Atkins did not return calls seeking comment.

Attorney invoices for three other sitting council members – Councilmen Scott Peters, Brian Maienschein and Jim Madaffer – also note phone calls with the SEC officials on Jan. 30. The invoices are heavily redacted and give details regarding who was involved in discussions, but don’t offer the details of the activity. The council members and their attorneys meet with SEC officials in mid-February to discuss the council’s role in the city’s financial disclosure process; the existence of the meeting was made public by Peters at the time.

The attorney invoices were released late Wednesday by the Mayor’s Office in response to Public Records Act requests by and other media outlets. Council members have approved $3.1 million in fees for attorneys for themselves and former Mayor Dick Murphy related to the ongoing investigation. City Councilwoman Donna Frye is paying her own legal bills, which she says are less than $5,000.
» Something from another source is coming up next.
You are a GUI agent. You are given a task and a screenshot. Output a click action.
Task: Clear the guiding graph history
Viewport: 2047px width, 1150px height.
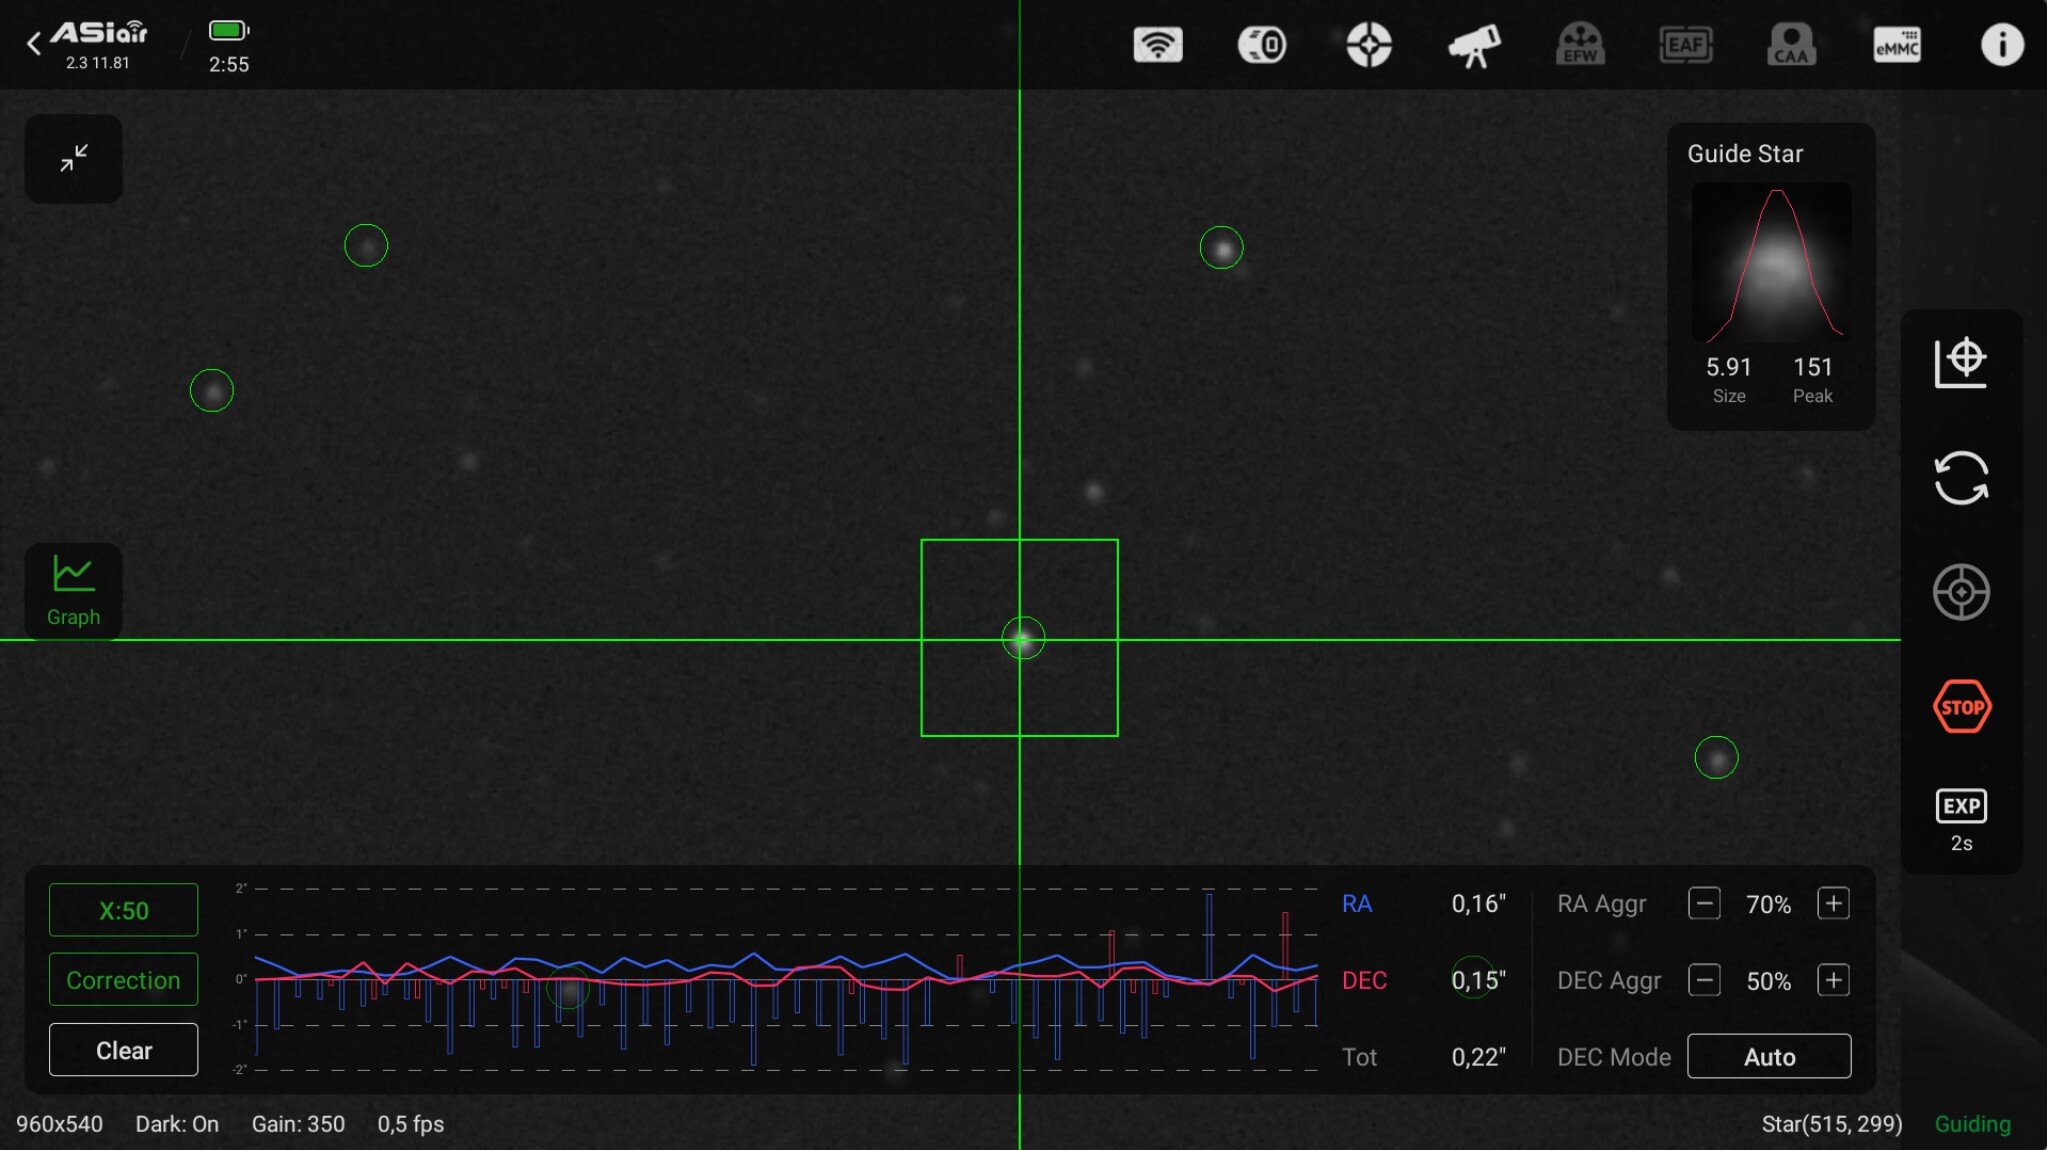click(123, 1050)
Fred Sainz, spokesman for Mayor Jerry Sanders, said attorneys for an individual council member wouldn’t have been discussing settlements on behalf of the city as an entity, but rather on their client’s behalf.

“Their individual attorneys would not be authorized to speak on behalf of the city,” Sainz said.

Only Madaffer’s packet of invoices goes beyond the month of January. His February invoice shows an increase of discussions related to the SEC investigation, but his attorney, Thomas Zacarro, said he “would not characterize any of those discussions as ‘settlement discussions.’”

“I can say categorically that we have not had any settlement discussions with the SEC. There’s nothing to settle,” he said.

Zacarro said he and his client have shared their views of the investigation with the SEC in previous meetings.

“I’m not going to comment on any of the substantive conversations we’ve had with the SEC,” said Pamela Naughton, attorney for Peters and former Mayor Dick Murphy, said in an interview on the topic in March. Neither Naughton nor Peters could be reached for comment Wednesday evening. “I can certainly report that we’ve been told by the [District Attorney’s] office and the U.S. Attorney’s Office that we are not targets of the investigation and we are merely witnesses.”

The district attorney and U.S. attorney have launched criminal investigations into city finances and politics and each has brought corruption charges against mid-level city officials and some union leaders. The SEC regulates the nation’s public investment markets and can punish officials with civil charges and bar them from holding positions on boards of directors, or, in the case of government, a legislative body.

Sources told in February that a number of city officials had received what’s known as a “Well’s call,” an SEC gesture that gives targets of its investigations a chance to challenge a pending enforcement action or to settle. It’s unknown which officials were the subject of the Well’s call. Council members have denied receiving such calls.